TASK GOAL: In the listing below, find each line that holds the string "computer" and copy it.

INPUT MATERIAL:
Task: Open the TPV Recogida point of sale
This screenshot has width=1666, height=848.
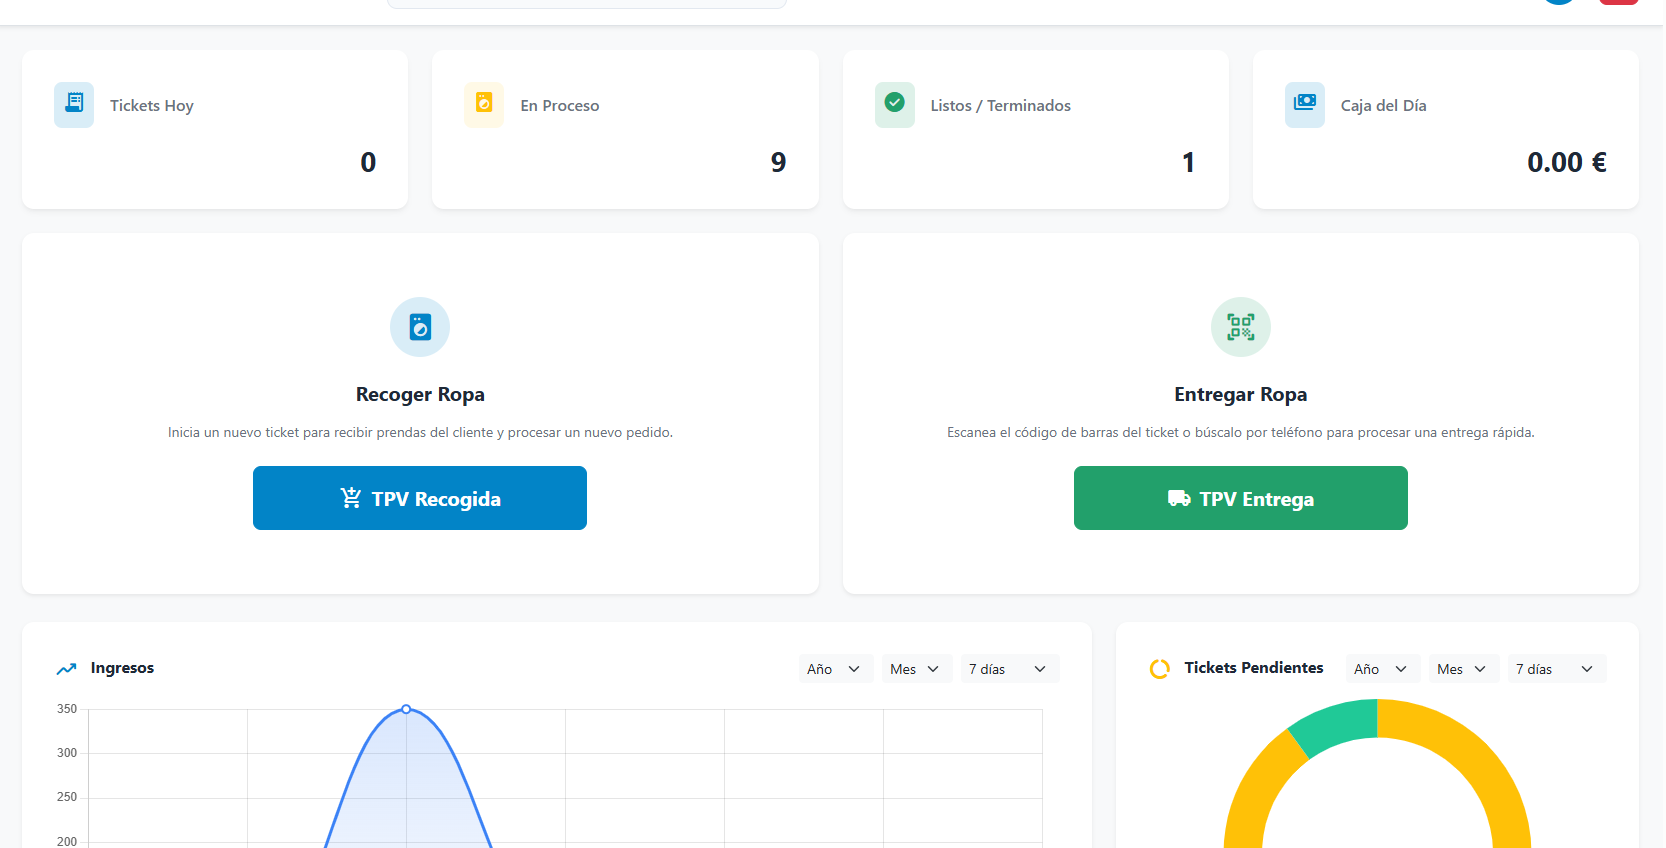Action: 420,498
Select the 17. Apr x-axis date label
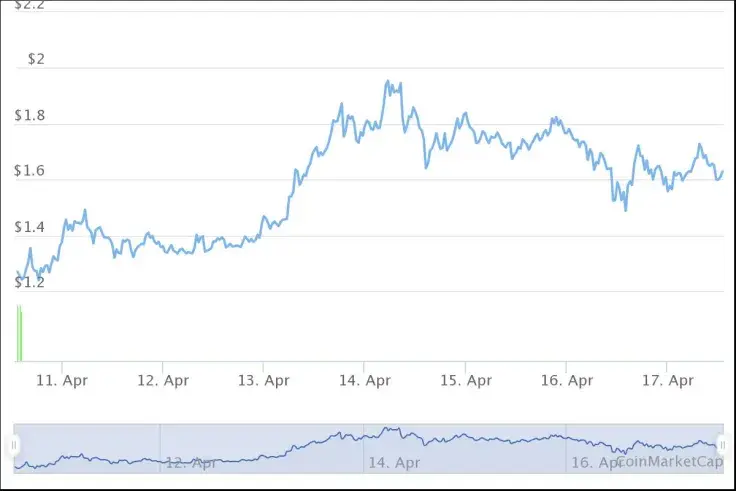The height and width of the screenshot is (491, 736). pos(667,380)
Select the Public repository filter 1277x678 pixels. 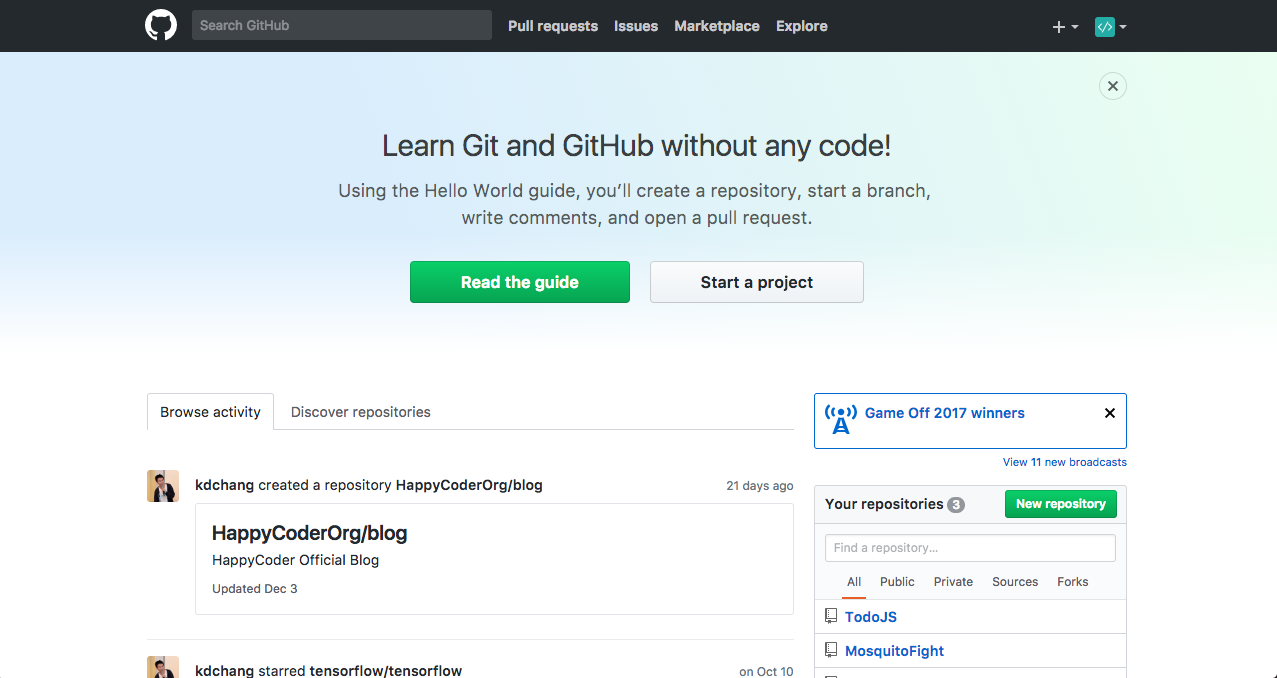click(896, 581)
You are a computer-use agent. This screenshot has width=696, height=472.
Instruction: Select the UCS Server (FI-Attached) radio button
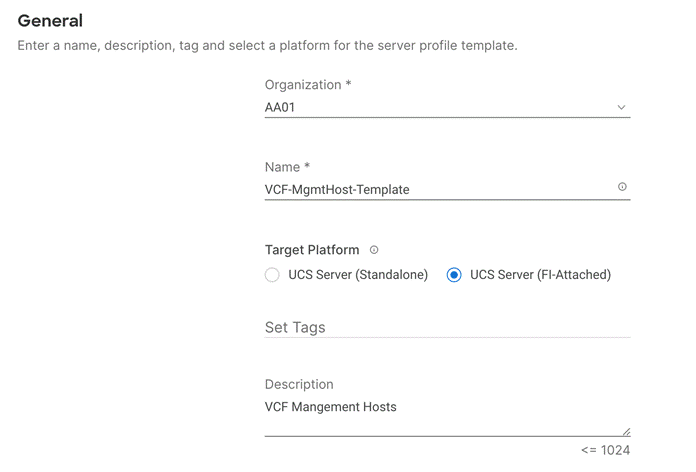pos(454,275)
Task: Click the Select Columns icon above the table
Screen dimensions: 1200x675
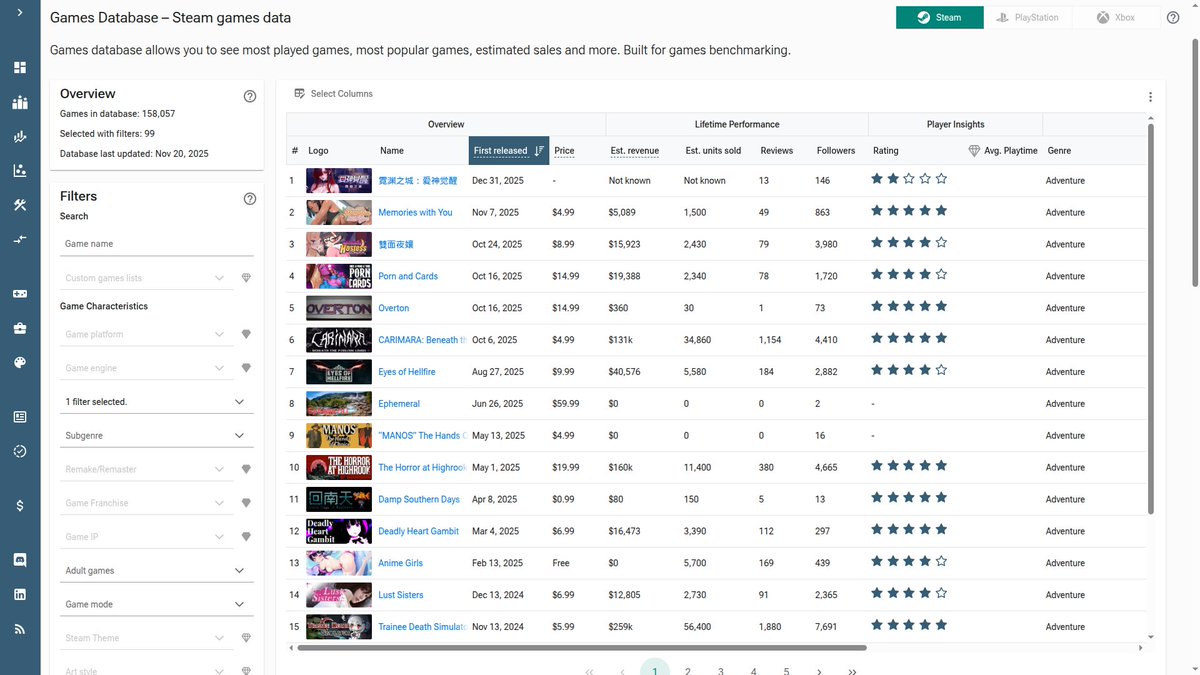Action: point(299,92)
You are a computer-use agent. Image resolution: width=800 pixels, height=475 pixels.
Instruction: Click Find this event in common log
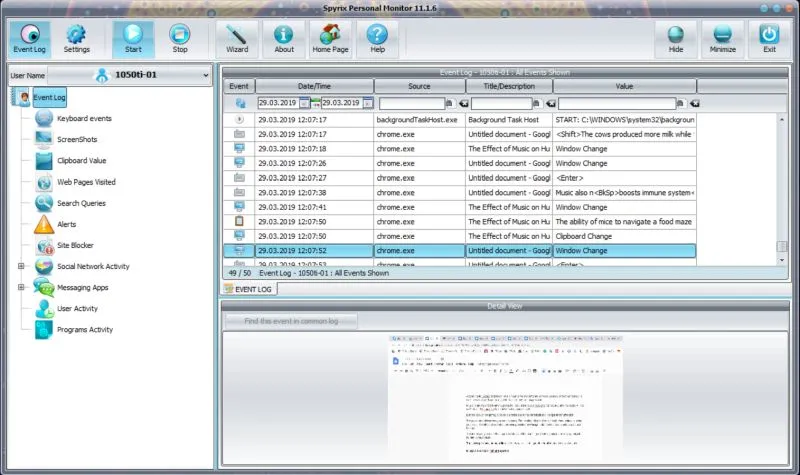[x=291, y=321]
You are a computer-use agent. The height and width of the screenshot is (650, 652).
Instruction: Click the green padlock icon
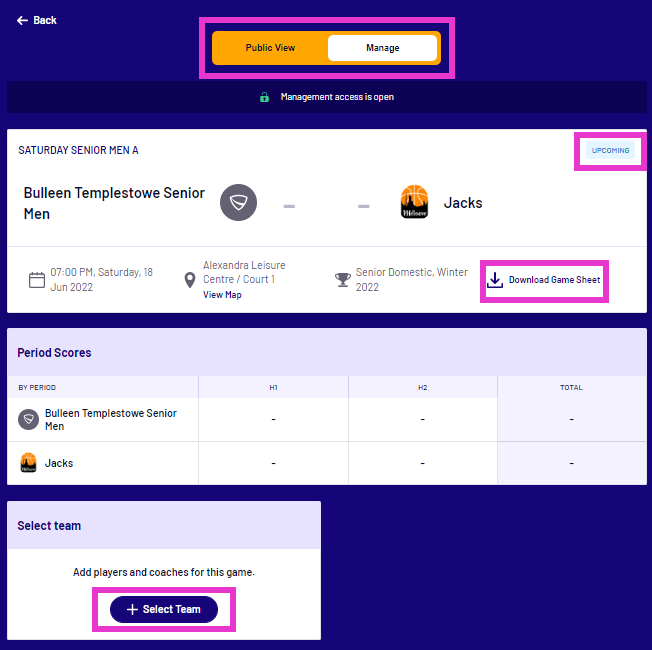coord(264,97)

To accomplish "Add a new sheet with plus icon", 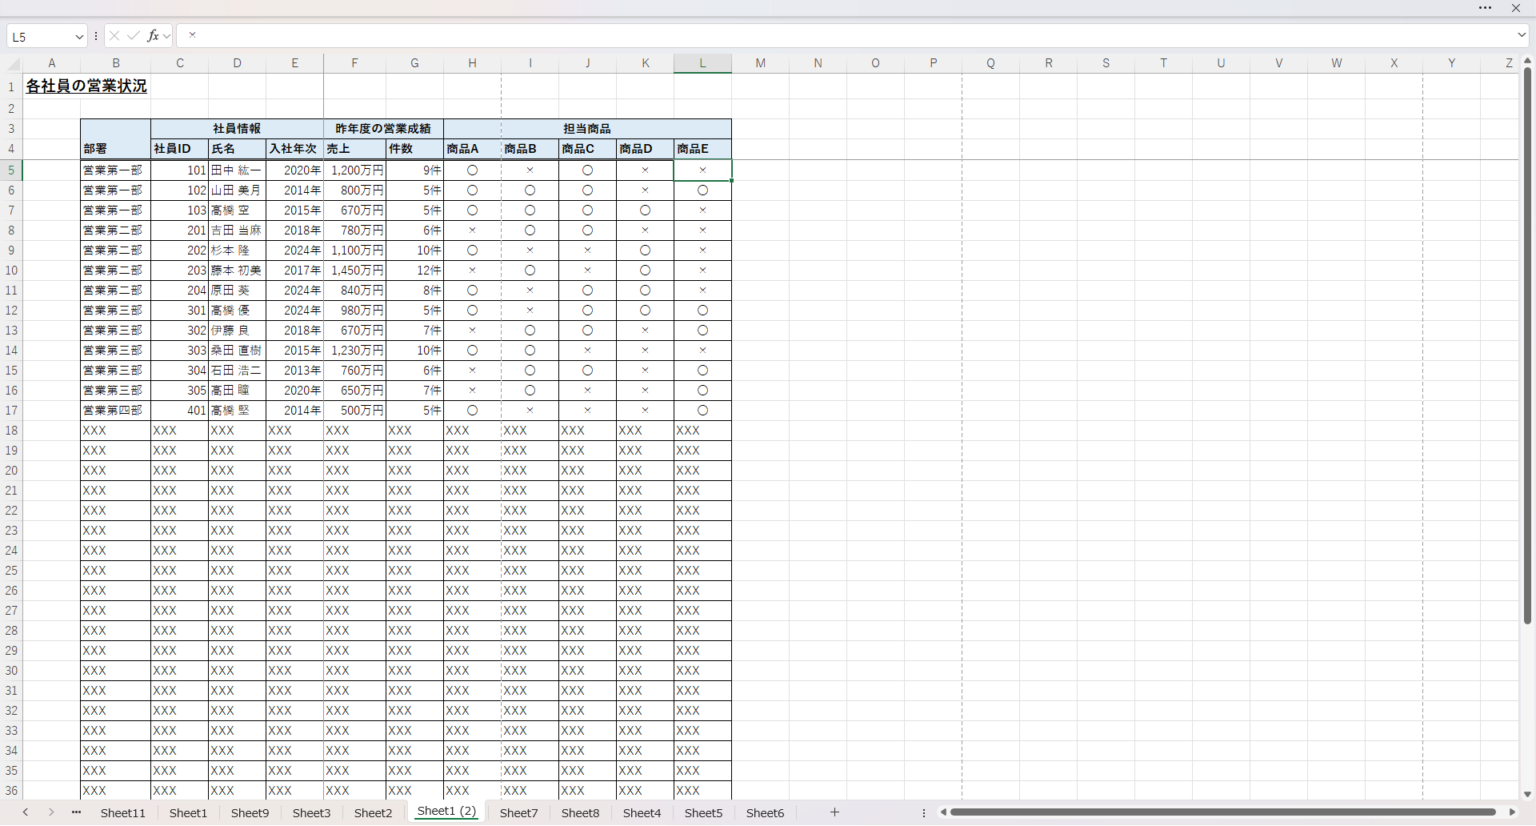I will click(x=834, y=813).
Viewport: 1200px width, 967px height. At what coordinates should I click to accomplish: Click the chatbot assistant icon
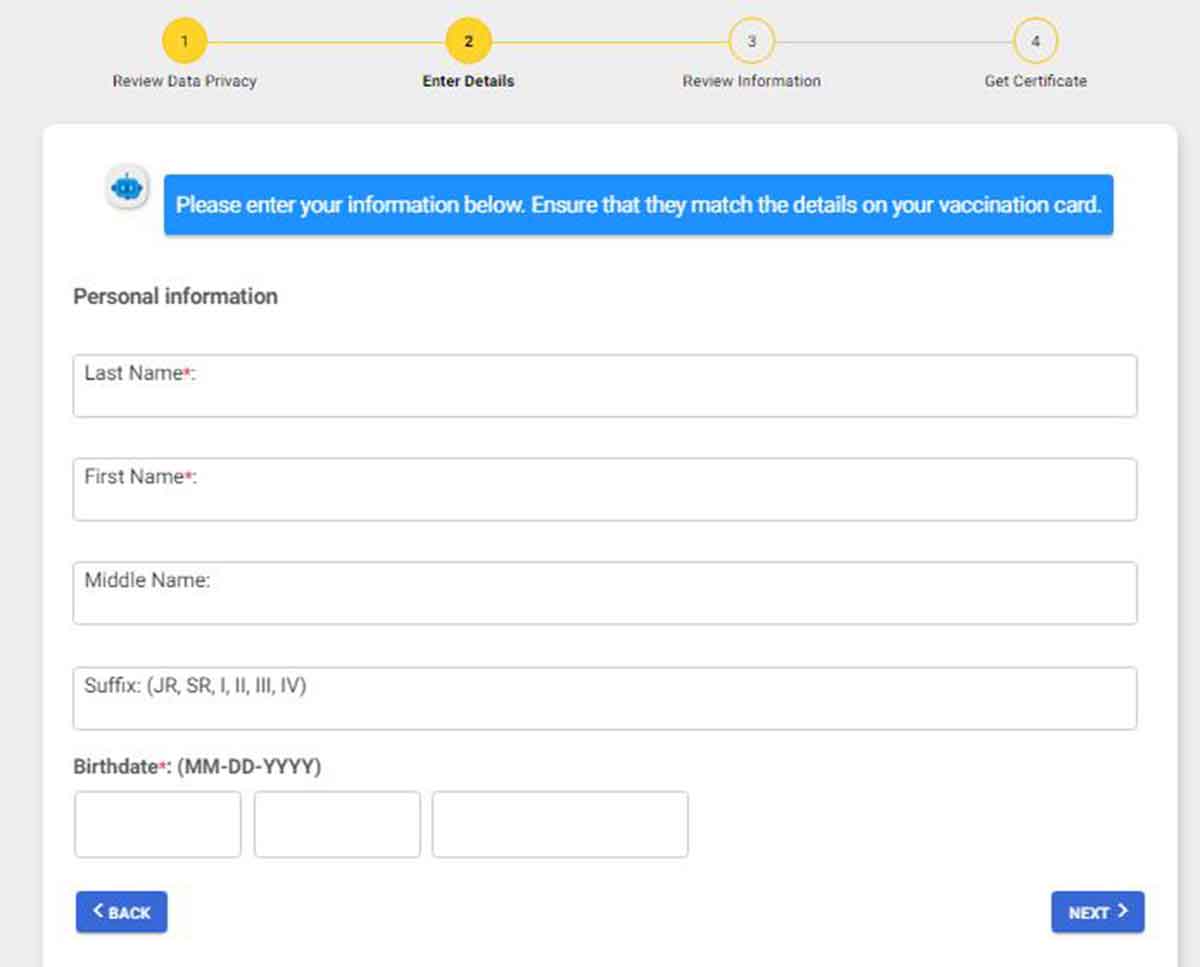(127, 187)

ANSWER SPACE:
You are a computer-use agent. This screenshot has width=696, height=472.
You are a computer-use agent. Image resolution: width=800 pixels, height=475 pixels.
You are a computer-use agent. The height and width of the screenshot is (650, 652).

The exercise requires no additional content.